Josh White Jr.

A Rare Interview with the Son of a Folk Music Legend

By Terry Roland

josh_white_jrThe American dream is not always obvious in the way it comes true. Sometimes it comes true through nightmares. And from the nightmares dreams come true that serve to change the world. Josh White Jr.'s father was seven years old when, in 1921, he saw his father murdered. But, instead of embracing hatred, Josh White Sr. embraced music by learning the depths of the street country-Piedmont blues from blind folk singers. He turned the poison of racism into music that eventually gained him the attention of Chicago ethnic record producers. He crossed over and became the toast of Greenwich Village's first integrated night club, Cafe-Society in the 1940s. He wrote his own songs and eventually was even heard by President Roosevelt when his song, Uncle Sam Says, about racism in the American military, caught the president's attention. Josh admitted to Roosevelt that he wrote it to him. The two became fast friends.

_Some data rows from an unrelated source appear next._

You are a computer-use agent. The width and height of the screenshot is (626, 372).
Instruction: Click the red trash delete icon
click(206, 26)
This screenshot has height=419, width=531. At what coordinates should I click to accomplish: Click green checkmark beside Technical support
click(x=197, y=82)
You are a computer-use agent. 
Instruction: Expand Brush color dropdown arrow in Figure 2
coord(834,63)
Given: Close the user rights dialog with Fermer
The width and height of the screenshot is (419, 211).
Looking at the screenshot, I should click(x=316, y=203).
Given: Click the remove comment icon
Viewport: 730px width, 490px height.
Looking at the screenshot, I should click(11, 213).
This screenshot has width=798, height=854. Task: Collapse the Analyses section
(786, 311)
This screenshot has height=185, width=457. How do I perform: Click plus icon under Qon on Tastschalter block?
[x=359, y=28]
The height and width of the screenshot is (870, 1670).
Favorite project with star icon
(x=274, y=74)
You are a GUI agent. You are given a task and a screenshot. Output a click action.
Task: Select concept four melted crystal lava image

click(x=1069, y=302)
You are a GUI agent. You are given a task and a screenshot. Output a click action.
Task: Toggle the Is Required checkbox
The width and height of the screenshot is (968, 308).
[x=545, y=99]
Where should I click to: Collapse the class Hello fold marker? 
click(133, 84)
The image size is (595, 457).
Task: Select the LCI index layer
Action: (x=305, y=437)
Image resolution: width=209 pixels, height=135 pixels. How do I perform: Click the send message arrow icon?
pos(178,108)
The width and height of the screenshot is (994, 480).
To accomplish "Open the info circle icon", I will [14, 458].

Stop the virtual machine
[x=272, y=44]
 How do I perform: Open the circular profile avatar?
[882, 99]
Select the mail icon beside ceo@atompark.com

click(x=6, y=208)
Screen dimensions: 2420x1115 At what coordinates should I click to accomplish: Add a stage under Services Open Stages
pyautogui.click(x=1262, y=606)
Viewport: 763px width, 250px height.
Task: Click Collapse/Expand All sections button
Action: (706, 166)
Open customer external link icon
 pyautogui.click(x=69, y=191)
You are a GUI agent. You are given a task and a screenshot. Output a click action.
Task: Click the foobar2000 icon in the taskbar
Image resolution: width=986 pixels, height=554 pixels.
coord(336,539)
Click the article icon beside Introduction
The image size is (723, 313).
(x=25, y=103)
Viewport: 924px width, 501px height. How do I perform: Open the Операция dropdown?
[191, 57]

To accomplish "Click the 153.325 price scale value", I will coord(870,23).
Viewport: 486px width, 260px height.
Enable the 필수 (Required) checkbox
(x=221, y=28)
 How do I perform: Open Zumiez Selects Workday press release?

He was the first African-American musician to perform at presidential inaugurations. He gave five White House Command Performances. But in the 1950s, because he was always an outspoken advocate against racism and inequality in America, he came under the scrutiny of the FBI eventually leading to an appearance before the House of Un-American Activities Committee. He was blacklisted. He left America and toured Europe during those years he couldn't find work in his own country. He found vindication during the 1960s folk revival, but died at the young age of 55 due to heart failure in 1969.

Josh White Sr - Uncle Sam Says

But that's not the end of the story. In 1940, Josh White Jr. was born. He followed in his father's footsteps without hesitation. After a brief career as a child actor which yielded a Tony Award for Best Child Actor, he made multiple appearances on television. But, by 1960, the folk revival called him and he simply picked up where his father left off. Since that time Josh Jr. has logged in decades of touring college campuses, schools and concert halls around the world reminding people of his father's legacy as he established his own. He has recorded folk, blues, country and children's music. His playing and vocal abilities match his father's while he has defined his own original voice along the way. At 70, he does not appear to be slowing down. This month he will make appearance in San Diego Folk Heritage on November 12 and at The Mint in Los Angeles on November 14th. During the following interview Josh speaks about his father's career, his own feelings about racism in America, playing for children, Obama and his latest record of blues standards, Turning Toward The Blues.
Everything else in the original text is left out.